Tehran and World Powers Reach Solutions on Iran Nuclear Program

Iran and international powers have reached “solutions on key parameters” of Tehran’s nuclear program following eight-day talks in Switzerland, according to a joint statement issued by the negotiators on Thursday.

During the media conference EU foreign policy chief Federica Mogherini said the deal achieved as a result of the talks creates the basis of a future comprehensive nuclear agreement between Iran and six powers which is to be concluded by a June 30 deadline.

The agreement envisages the Fordow facility being converted into a nuclear physics center with no fissile material. It was agreed that the Natantz facility would remain as the only nuclear power plant in the country. Under the deal Tehran was obliged to refrain from creating nuclear weapons.

“An international joint venture will assist Iran in redesigning and rebuilding a modernized Heavy Water Research Reactor in Arak that will not produce weapons grade plutonium. There will be no reprocessing and the spent fuel will be exported,” according to the joint statement.

US and EU are to lift Iran sanctions after the signing of the deal on June 30 and after IAEA verification, said Iran’s Foreign Minister Javad Zarif.

“The EU will terminate the implementation of all nuclear-related economic and financial sanctions and the US will cease the application of all nuclear-related secondary economic and financial sanctions, simultaneously with the IAEA-verified implementation by Iran of its key nuclear commitments,” the joint statement said.

UN Security Council resolutions on Iran will be also terminated under the future comprehensive deal, Zarif added.

“It will be an end to all UN resolutions against Iran,” Zarif said clarifying the exact numbers of the documents – from 1696 to 1929.

“Iran and the US relations have nothing to do with this,” said Zarif answering a reporter’s question on the strained relations between the two countries. “We have built mutual mistrust in the past,” he said adding the he hopes “some of that mistrust could be remedied” through the implementation of the nuclear agreement.

“We have discussed a reciprocal mechanism” if there is a “material breach” or significant “incompliance” with the agreement, he said. “The elaborate mechanism will not allow excuses,” he added.

Iranian President Hassan Rouhani earlier said on Twitter that drafting of the agreement is to start immediately, with a June 30 deadline for finishing the process.

“Found solutions. Ready to start drafting immediately,” Zarif wrote on his Twitter ahead of the press conference on the results of the talks in Switzerland on Thursday.

German Foreign Minister Frank-Walter Steinmeier, who has also stayed in Switzerland, said that the framework deal with Iran is a “big, decisive step forward.”

The deal would help the security situation in the Middle East, partly because Tehran would now be able to take more active part in efforts to solve conflicts in the region, the Russian Foreign Ministry said in a statement on Thursday.

UN Secretary-General Ban Ki-moon said that the agreement brokered in Lausanne could “enable all countries to cooperate urgently to deal with the many serious security challenges they face.”

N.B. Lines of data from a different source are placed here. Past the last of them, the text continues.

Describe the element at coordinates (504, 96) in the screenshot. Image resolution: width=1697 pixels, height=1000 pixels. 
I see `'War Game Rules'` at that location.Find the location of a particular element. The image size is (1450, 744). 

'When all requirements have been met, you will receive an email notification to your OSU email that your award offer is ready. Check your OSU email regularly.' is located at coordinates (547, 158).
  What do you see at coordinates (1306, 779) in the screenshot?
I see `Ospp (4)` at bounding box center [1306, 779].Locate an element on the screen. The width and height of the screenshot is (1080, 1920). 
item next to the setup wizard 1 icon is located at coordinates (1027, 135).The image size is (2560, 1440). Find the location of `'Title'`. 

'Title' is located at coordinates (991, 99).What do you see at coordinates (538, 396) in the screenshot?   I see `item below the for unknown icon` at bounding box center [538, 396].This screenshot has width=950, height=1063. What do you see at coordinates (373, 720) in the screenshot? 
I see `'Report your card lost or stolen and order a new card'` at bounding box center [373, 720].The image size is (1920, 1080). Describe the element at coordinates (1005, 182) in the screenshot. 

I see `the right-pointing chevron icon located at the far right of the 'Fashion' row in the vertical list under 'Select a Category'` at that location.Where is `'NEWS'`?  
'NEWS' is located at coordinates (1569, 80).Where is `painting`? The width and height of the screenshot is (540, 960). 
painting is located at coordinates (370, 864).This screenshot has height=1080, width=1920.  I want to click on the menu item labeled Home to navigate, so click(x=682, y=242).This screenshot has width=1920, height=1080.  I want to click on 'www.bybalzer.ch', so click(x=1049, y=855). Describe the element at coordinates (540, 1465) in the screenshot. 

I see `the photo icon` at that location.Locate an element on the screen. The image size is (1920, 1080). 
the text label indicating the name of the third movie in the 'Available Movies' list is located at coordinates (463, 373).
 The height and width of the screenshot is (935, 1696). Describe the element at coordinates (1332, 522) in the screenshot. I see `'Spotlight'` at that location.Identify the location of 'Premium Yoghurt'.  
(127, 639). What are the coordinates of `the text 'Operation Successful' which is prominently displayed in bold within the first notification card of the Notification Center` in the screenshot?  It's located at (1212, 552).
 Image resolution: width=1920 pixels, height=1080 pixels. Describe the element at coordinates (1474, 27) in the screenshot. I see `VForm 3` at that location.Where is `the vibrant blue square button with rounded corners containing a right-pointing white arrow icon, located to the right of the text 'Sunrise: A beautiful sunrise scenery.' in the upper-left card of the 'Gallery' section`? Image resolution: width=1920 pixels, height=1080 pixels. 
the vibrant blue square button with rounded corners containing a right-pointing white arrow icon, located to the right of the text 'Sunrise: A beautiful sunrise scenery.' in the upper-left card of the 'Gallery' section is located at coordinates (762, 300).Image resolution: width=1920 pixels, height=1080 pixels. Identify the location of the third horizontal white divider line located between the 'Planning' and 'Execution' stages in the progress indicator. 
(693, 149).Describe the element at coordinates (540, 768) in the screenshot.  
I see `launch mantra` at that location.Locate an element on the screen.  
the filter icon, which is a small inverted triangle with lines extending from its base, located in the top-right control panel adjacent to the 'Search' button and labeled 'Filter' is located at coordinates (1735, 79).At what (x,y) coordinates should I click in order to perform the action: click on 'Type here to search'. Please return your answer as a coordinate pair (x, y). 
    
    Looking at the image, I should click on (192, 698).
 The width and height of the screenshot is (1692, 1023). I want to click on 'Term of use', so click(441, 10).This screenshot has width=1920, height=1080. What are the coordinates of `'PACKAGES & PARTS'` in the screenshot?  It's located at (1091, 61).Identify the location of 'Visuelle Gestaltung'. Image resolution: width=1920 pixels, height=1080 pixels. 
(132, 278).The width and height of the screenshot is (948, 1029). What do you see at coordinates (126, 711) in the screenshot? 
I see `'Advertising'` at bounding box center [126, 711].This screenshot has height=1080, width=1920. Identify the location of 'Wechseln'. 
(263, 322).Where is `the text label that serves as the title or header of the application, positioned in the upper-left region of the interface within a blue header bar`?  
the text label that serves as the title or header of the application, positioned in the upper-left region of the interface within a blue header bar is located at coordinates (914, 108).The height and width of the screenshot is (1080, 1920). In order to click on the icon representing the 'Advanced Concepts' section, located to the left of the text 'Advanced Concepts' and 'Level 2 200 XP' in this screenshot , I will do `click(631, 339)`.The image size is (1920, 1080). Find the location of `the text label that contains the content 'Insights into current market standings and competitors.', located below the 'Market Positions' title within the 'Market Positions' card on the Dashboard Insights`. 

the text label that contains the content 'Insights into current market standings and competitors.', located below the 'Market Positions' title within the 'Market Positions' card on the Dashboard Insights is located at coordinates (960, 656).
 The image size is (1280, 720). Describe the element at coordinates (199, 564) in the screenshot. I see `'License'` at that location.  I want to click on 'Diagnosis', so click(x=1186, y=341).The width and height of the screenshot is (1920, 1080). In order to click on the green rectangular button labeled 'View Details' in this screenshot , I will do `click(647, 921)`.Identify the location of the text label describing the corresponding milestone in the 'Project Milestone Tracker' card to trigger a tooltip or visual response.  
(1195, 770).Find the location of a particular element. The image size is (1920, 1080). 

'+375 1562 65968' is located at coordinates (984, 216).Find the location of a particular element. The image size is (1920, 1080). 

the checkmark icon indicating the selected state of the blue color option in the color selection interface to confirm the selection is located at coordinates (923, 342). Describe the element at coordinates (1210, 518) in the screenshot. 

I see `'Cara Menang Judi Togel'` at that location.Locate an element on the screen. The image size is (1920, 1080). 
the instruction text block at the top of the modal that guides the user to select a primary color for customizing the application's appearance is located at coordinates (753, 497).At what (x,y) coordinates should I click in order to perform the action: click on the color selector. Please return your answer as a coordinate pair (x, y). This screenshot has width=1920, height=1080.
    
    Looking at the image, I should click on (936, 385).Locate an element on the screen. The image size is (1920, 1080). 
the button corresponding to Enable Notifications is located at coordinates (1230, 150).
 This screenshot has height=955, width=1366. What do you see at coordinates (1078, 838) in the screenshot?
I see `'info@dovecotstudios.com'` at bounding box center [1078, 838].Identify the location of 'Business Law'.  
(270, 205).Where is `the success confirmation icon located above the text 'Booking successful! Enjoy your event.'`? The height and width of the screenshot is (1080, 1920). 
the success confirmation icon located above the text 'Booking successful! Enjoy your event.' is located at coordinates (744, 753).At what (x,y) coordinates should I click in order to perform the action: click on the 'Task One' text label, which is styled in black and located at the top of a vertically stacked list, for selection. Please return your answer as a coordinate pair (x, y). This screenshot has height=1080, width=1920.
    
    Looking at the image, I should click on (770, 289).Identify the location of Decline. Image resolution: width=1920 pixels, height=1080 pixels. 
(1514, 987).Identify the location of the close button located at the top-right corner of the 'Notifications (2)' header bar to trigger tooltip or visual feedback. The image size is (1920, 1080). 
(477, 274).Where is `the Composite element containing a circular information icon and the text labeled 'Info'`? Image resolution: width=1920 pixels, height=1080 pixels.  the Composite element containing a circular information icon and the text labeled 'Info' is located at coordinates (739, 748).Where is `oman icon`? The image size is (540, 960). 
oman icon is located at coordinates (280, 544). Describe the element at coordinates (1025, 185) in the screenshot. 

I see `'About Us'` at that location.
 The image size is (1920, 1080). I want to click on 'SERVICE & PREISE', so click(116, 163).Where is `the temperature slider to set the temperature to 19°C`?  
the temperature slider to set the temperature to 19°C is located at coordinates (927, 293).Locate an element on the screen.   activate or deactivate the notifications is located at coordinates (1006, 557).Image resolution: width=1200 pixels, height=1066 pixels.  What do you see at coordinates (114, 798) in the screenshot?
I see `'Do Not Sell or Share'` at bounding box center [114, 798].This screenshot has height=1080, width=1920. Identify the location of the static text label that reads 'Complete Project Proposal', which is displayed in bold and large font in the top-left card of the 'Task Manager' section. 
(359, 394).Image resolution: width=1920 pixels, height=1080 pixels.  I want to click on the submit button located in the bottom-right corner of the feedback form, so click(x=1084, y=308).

Speaking at the White House on Thursday, US President Barack Obama said that a historic deal has been reached over Iran’s nuclear deal. He said the deal is based not on trust, but on “unprecedented verification” and called it “the best deal by far.”

US Secretary of State John Kerry welcomed the deal by saying that a political understanding has been reached and it is a solid foundation for “good deal we are seeking” between Iran and world powers.

France’s Foreign Minister Laurent Fabius said that the framework agreement with Iran is a “positive step”, but questions and details still need to be resolved.

The group of countries known as “P5+1” – the US, Russia, China, Britain, France and Germany – have been trying hammer out an accord with Iran to restrict the country’s nuclear program in return for a lifting the economic blockade imposed by the UN for nearly 18 months.

The talks in the Swiss city of Lausanne finished on their eighth day on Thursday.

The talks are a big step forward towards rapprochement between Washington and Tehran, who have had uneasy relations since Iran’s 1979 revolution.

However, the White House has been criticized by the Republican-led Congress over the Iran talks. In March, Israeli PM Benjamin Netanyahu was invited to address Congress without White House approval, and blasted the talks in his speech continuing on his mission to derail a much sought-after agreement with Iran.

The Israeli PM, who is implacably opposed to a nuclear Tehran, has in the recent past tried to involve the US Congress to impede a diplomatic solution offered by the P5+1 negotiations. Following his visit to Washington, 47 Republican senators signed a letter written by Arkansas Senator Tom Cotton, which threatened to pull any nuclear deal reached with Iran, once President Barack Obama leaves office.

In February, Obama’s cabinet publicly voiced discontent with Israeli’s “selective sharing of information” and “cherry-picking” concerning the P5+1 talks.

While Israel has never publicly admitted to having a nuclear arsenal, maintaining the policy of “nuclear ambiguity,” it is widely believed to be the only power possessing the atomic bomb in the Middle East.